[Opening Material provided section]

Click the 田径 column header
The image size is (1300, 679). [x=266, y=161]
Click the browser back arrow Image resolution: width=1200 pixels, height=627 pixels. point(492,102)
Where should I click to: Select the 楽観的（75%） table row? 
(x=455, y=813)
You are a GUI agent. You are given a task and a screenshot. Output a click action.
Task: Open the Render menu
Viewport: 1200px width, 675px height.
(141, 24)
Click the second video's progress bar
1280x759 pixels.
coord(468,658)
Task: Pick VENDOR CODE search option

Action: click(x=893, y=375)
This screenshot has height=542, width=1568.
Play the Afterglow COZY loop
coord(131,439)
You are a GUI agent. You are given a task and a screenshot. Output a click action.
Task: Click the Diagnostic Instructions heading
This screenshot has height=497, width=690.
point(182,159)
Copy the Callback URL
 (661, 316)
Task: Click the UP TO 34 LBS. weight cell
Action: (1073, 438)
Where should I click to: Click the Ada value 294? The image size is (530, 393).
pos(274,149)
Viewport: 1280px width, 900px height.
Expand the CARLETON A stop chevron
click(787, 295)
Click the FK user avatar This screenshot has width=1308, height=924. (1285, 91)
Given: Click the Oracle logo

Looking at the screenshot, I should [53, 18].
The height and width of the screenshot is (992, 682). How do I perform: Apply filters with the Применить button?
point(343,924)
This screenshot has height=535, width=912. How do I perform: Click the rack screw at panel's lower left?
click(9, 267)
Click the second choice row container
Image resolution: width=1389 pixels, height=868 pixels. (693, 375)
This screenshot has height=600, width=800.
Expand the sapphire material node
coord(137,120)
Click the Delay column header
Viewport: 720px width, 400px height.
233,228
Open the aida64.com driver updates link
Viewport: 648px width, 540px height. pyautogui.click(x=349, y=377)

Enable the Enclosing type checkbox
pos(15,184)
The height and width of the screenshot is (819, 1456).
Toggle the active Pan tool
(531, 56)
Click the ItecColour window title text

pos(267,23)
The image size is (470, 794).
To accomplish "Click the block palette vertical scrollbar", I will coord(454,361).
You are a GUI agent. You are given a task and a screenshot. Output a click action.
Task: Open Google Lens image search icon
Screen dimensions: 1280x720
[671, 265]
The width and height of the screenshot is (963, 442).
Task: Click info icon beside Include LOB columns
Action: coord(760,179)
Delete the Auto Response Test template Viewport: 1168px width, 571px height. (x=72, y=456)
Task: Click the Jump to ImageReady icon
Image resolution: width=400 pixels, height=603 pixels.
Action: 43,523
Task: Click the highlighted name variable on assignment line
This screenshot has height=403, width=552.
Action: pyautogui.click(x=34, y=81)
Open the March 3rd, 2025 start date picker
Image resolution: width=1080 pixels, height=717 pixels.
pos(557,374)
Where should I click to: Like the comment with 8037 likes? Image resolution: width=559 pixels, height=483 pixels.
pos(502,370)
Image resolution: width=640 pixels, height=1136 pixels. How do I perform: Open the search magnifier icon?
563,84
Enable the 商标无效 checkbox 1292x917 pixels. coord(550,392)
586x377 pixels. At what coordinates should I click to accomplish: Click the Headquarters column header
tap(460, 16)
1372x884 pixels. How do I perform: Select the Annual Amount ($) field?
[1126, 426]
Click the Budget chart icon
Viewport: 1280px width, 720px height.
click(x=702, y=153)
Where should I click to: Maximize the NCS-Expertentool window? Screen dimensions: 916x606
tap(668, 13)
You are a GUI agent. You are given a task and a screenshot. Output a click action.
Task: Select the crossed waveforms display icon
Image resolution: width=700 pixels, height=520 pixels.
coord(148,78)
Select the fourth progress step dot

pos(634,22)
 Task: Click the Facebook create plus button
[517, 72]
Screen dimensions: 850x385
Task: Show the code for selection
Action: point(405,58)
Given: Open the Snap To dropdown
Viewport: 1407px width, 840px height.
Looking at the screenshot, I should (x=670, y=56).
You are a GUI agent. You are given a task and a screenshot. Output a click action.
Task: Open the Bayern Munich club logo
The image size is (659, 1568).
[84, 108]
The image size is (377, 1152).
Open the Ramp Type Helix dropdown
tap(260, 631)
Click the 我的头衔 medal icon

[Closing Material provided section]

▶ Aim of the exercise: Write out the entries above word for word.

▶ Response to this task:
Click the 田径 column header
The image size is (1300, 679). [x=266, y=161]
Click the browser back arrow Image resolution: width=1200 pixels, height=627 pixels. point(492,102)
Where should I click to: Select the 楽観的（75%） table row? 
(x=455, y=813)
You are a GUI agent. You are given a task and a screenshot. Output a click action.
Task: Open the Render menu
Viewport: 1200px width, 675px height.
(141, 24)
Click the second video's progress bar
1280x759 pixels.
coord(468,658)
Task: Pick VENDOR CODE search option

Action: click(x=893, y=375)
This screenshot has height=542, width=1568.
Play the Afterglow COZY loop
coord(131,439)
You are a GUI agent. You are given a task and a screenshot. Output a click action.
Task: Click the Diagnostic Instructions heading
This screenshot has height=497, width=690.
point(182,159)
Copy the Callback URL
 (661, 316)
Task: Click the UP TO 34 LBS. weight cell
Action: (1073, 438)
Where should I click to: Click the Ada value 294? The image size is (530, 393).
pos(274,149)
Viewport: 1280px width, 900px height.
Expand the CARLETON A stop chevron
click(787, 295)
Click the FK user avatar This screenshot has width=1308, height=924. (1285, 91)
Given: Click the Oracle logo

Looking at the screenshot, I should [53, 18].
The height and width of the screenshot is (992, 682). How do I perform: Apply filters with the Применить button?
point(343,924)
This screenshot has height=535, width=912. How do I perform: Click the rack screw at panel's lower left?
click(9, 267)
Click the second choice row container
Image resolution: width=1389 pixels, height=868 pixels. (693, 375)
This screenshot has height=600, width=800.
Expand the sapphire material node
coord(137,120)
Click the Delay column header
Viewport: 720px width, 400px height.
233,228
Open the aida64.com driver updates link
Viewport: 648px width, 540px height. pyautogui.click(x=349, y=377)

Enable the Enclosing type checkbox
pos(15,184)
The height and width of the screenshot is (819, 1456).
Toggle the active Pan tool
(531, 56)
Click the ItecColour window title text

pos(267,23)
The image size is (470, 794).
To accomplish "Click the block palette vertical scrollbar", I will coord(454,361).
You are a GUI agent. You are given a task and a screenshot. Output a click action.
Task: Open Google Lens image search icon
Screen dimensions: 1280x720
[671, 265]
The width and height of the screenshot is (963, 442).
Task: Click info icon beside Include LOB columns
Action: coord(760,179)
Delete the Auto Response Test template Viewport: 1168px width, 571px height. (x=72, y=456)
Task: Click the Jump to ImageReady icon
Image resolution: width=400 pixels, height=603 pixels.
Action: 43,523
Task: Click the highlighted name variable on assignment line
This screenshot has height=403, width=552.
Action: pyautogui.click(x=34, y=81)
Open the March 3rd, 2025 start date picker
Image resolution: width=1080 pixels, height=717 pixels.
pos(557,374)
Where should I click to: Like the comment with 8037 likes? Image resolution: width=559 pixels, height=483 pixels.
pos(502,370)
Image resolution: width=640 pixels, height=1136 pixels. How do I perform: Open the search magnifier icon?
563,84
Enable the 商标无效 checkbox 1292x917 pixels. coord(550,392)
586x377 pixels. At what coordinates should I click to accomplish: Click the Headquarters column header
tap(460, 16)
1372x884 pixels. How do I perform: Select the Annual Amount ($) field?
[1126, 426]
Click the Budget chart icon
Viewport: 1280px width, 720px height.
click(x=702, y=153)
Where should I click to: Maximize the NCS-Expertentool window? Screen dimensions: 916x606
tap(668, 13)
You are a GUI agent. You are given a task and a screenshot. Output a click action.
Task: Select the crossed waveforms display icon
Image resolution: width=700 pixels, height=520 pixels.
coord(148,78)
Select the fourth progress step dot

pos(634,22)
 Task: Click the Facebook create plus button
[517, 72]
Screen dimensions: 850x385
Task: Show the code for selection
Action: point(405,58)
Given: Open the Snap To dropdown
Viewport: 1407px width, 840px height.
Looking at the screenshot, I should (x=670, y=56).
You are a GUI agent. You are given a task and a screenshot. Output a click action.
Task: Open the Bayern Munich club logo
The image size is (659, 1568).
[84, 108]
The image size is (377, 1152).
Open the Ramp Type Helix dropdown
tap(260, 631)
Click the 我的头衔 medal icon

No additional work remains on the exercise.